Controlled vocabularies and auto-completion will be employed in the manual data entry process wherever possible. This is both to ease data entry and to ensure consistency. Consistency across library and other systems will assist future data compatibility across the wide variety of digital systems used by different units of the University and when interacting with external systems. Manual depositors will log on to DataFinder using their Oxford single sign-on credentials. This is linked to the Oxford core user directory (CUD) and will provide additional data such as internal affiliation. The Bodleian Libraries are working closely with the University’s Research Services Office which has provided a list of funders who sponsor Oxford research and has included alternative funder names and abbreviations for accurate disambiguation. Selection of a subject classification scheme has been difficult as there are too many conflicting interests for any one scheme to stand out as the obvious choice. FAST (Faceted Application of Subject Terminology) [8] has been selected initially because of its breadth and relative simplicity for non-expert users as a recognised standard and because it has a linked data version. The Libraries will keep a watching brief on other schemes (such as RCUK (Research Councils UK) [9] and JACS (Joint Academic Coding System) [10] and the RIOXX initiative [11]) and mappings across schemes to facilitate reporting and policy compliance. DataFinder will permit deposit by researchers of XML files of subject-specific terms and vocabularies which are common in disciplines such as maths, economics and the bio-sciences.

__RECORD SET__.
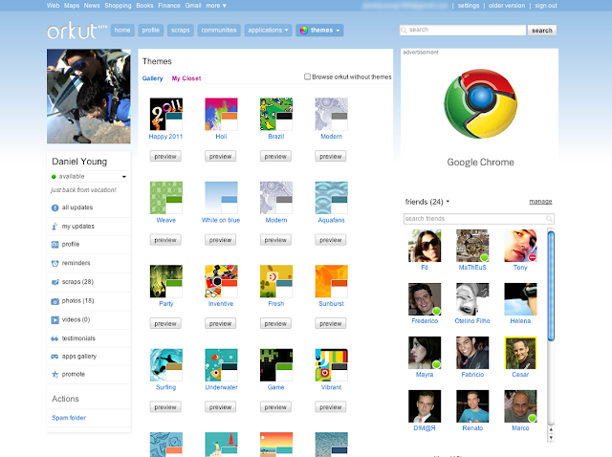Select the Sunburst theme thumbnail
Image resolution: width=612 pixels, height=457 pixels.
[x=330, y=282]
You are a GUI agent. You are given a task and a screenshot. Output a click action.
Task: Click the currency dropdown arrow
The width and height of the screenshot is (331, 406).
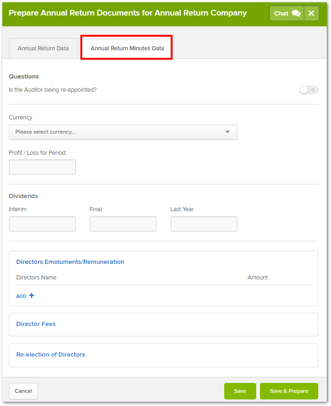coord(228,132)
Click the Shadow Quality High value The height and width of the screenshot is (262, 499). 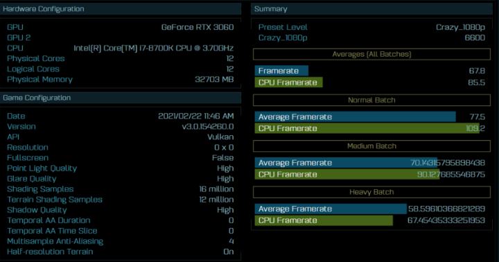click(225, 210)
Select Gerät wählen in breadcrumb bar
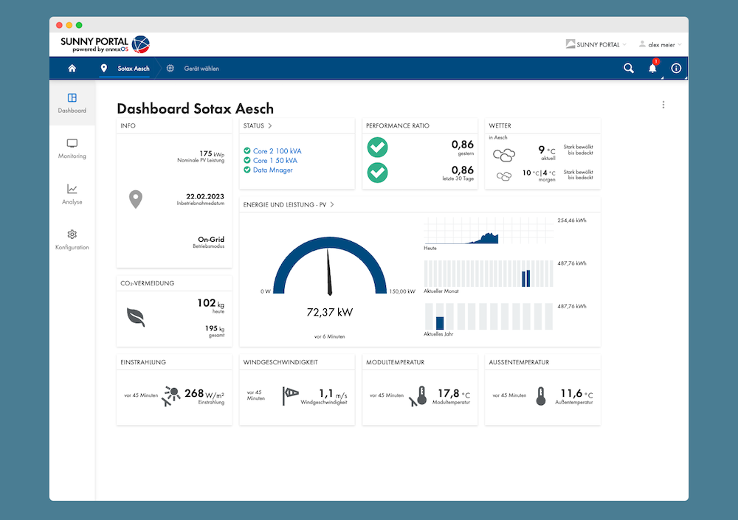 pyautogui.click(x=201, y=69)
--
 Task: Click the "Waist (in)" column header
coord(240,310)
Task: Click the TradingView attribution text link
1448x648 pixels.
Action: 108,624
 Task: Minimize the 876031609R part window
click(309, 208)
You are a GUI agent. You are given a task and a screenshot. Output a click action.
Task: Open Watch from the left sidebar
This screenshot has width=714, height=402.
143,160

__GOAL__.
Answer these questions from the DataFinder data entry text:
1. What credentials will manual depositors use to log on to DataFinder?
2. Which office supplied a list of funders who sponsor Oxford research?
3. Which subject classification scheme was initially selected?

__SOLUTION FOR THIS EXERCISE__.
1. Their Oxford single sign-on credentials.
2. The University's Research Services Office.
3. FAST (Faceted Application of Subject Terminology).